Hello, I'm new on here I've just finished 6months of chemo and the peripheral neuropathy seems to be getting worse, moving from fingers to palms and feet to calves... any thoughts?..
Hi Worm and welcome to the board. Yes mine got worse after stopping and I wish I’d spoken up earlier about my feet tingling rather than trying to prove the oncologist wrong when she said I wouldn’t finish all 9 sessions! Does it improve? Yes and no. My fingers were a little bit tingly and they’re ok now. My feet feel like they’re permanently sunburnt - they feel hot and swollen and my skin feels like it’s tight all the time. The front of my legs also feel a bit numb - like when pins and needles are just wearing off. If I’m honest this hasn’t really improved since I stopped in 2017 and I’ve learnt to live with it and sleep with my feet stuck out of the covers. Things can improve over time and hopefully it will for you too as there does not really seem to be anything to improve the condition - I found a reflexology session to help for a couple of days but nothing long term.
Hi Worm, yes also same for me, decided to make last week my last big chemo due to problems with my hands and feet which was agreed by nurses to stop, I had 8 cycles, constant numbness, difficult to walk and just praying will get better!
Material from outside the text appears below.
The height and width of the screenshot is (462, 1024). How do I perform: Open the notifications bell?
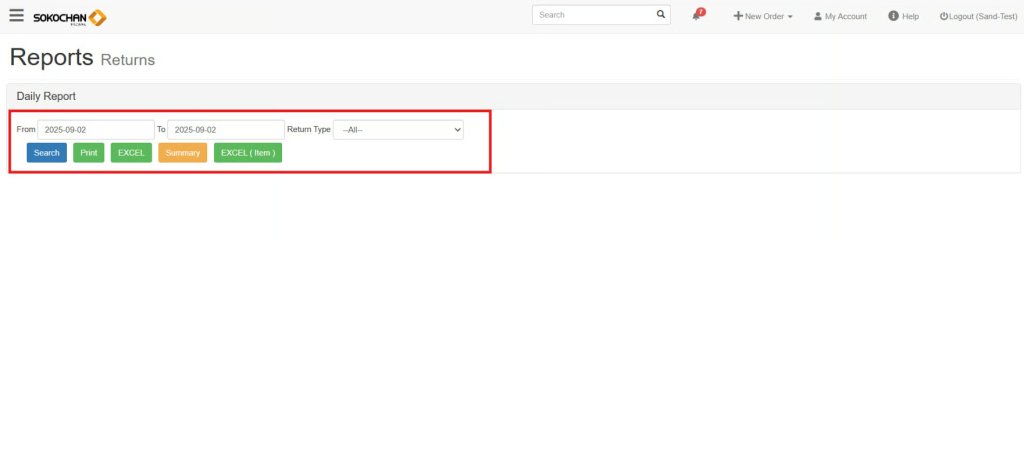pos(696,16)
I’m waiting to see what my oncologist comes up with next line to use next mth, I will continue on 5FU weekly till see him. Hope you get some positive results too,
I finished chemotherapy in March 2019. While I was taking it I suffered from hand and foot syndrome (palmar plantar). My hands and feet were very sore and peeled and cracked. I had my dose reduced and my symptoms improved. Afterwards I still had very sore feet as Karen described. I went back to work but as I'm on my feet all day I had to reduce my hours. A chance conversation with a nurse at my gp surgery resulted in a telephone appointment with another nurse who prescribed Gabapentin. This has improved my symptoms no end. It hasn't gone away but it's so much more bearable than it was.
I think that the Oxyplatin infusion can cause Peripheral Neuropathy - & Capecitabine Tabs can cause Palmar Plantar - which are very different conditions...but both cause problems with the hands & feet. I refused the infusions - because of the former, & just had the Tabs. for 6 mth cycles. I developed bad Palmar Plantar (mainly in my hands,) in the 5th. month - which resulted in very bad. cracked & peeling skin (despite constantly applying conditioning creams.) My Oncologist stopped my Chemo then - & the condition immediately went.
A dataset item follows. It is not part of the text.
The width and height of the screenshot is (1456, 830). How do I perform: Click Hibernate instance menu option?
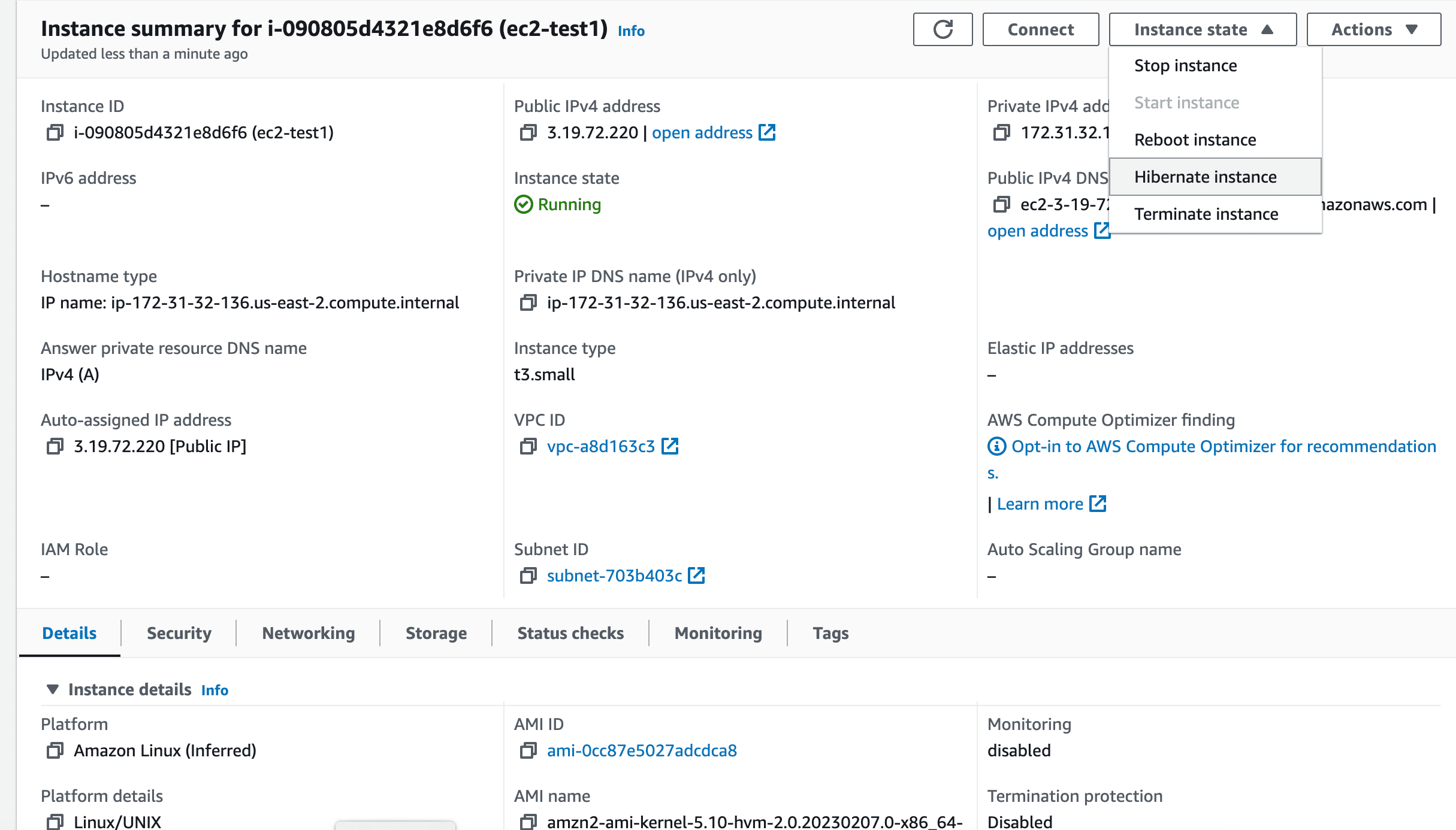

I had Capecitabine, which caused my palmar plantar. It was afterwards that I developed the peripheral neuropathy. As you said they are very different. One just seemed to morph into the other. My feet feel like I'm walking on cotton wool, even when I'm just in bed.
As a practising artist, I was terrified about losing the ability to not be able to hold a paintbrush again...due to possible numbness in hands. I should have started on 6mths. of Oxyplatin & Capecitabine in April '20....when I developed two small Mets. in Lungs (following Bowel cancer in May '19.)
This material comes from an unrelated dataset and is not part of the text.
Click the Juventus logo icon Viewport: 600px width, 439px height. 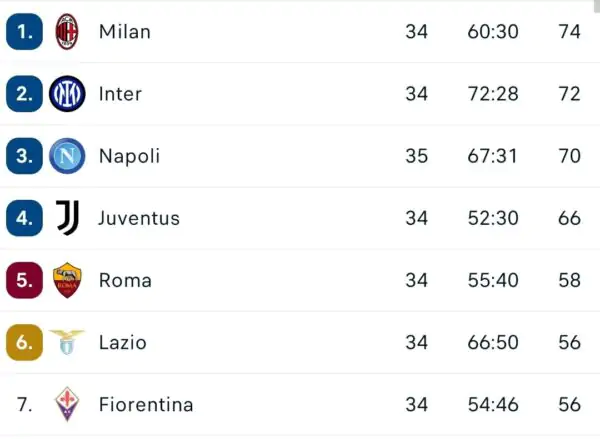(x=67, y=218)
However, when it came to my first Infusion - I had a total meltdown at the hospital & refused it - & asked for the Tabs. only. My Oncologist tried her best, but I was adamant that I did not want it & so, she reluctantly agreed. My thoughts at that time were 'Quality of life - rather than quantity of years.'
& So, I had 5 mths. of the Tabs. only - which fortunately shrunk the 2 tiny tumours in my lung - which enabled me to have a Lung Ablation in Oct '20.
I have just had my recent 6 mths. scan - which currently shows that I am at the moment clear of cancer. For me - it was the right decision...& I am still able to paint.
That's great news that you are free of cancer. I am too at the moment. It was March 2020 when I finished my chemo, not 2019, as I previously said. How lucky I feel to have got all my treatment done just before lockdown. I feel for those who have had to go through their treatment and surgery alone, with no visitors in hospital or anyone to accompany them to appointments etc. Worse still, had treatment delayed through covid
I had 3 mths capox at the end of 2019.I had the blood test first which showed that I was a candidate for hand and foot syndrome.luckily I didnt have foot problems.did have really painful tingling in hands and cracked skin and nails.that cleared up once I finished the chemo,the only lasting effect has been inability sometimes to be able to swipe across screens when typing etc as they dont seem to like my finger tips.dont know if they are just too dry?
Hi Kath - I didn't know there was a test - wasn't offered it at time. Likewise, no lasting effects from Palmar Plantar - however, it does cause you to lose your fingerprints...I still can't use my phone print identification. What with mask wearing & no fingerprints - a good opportunity to rob a bank perhaps?!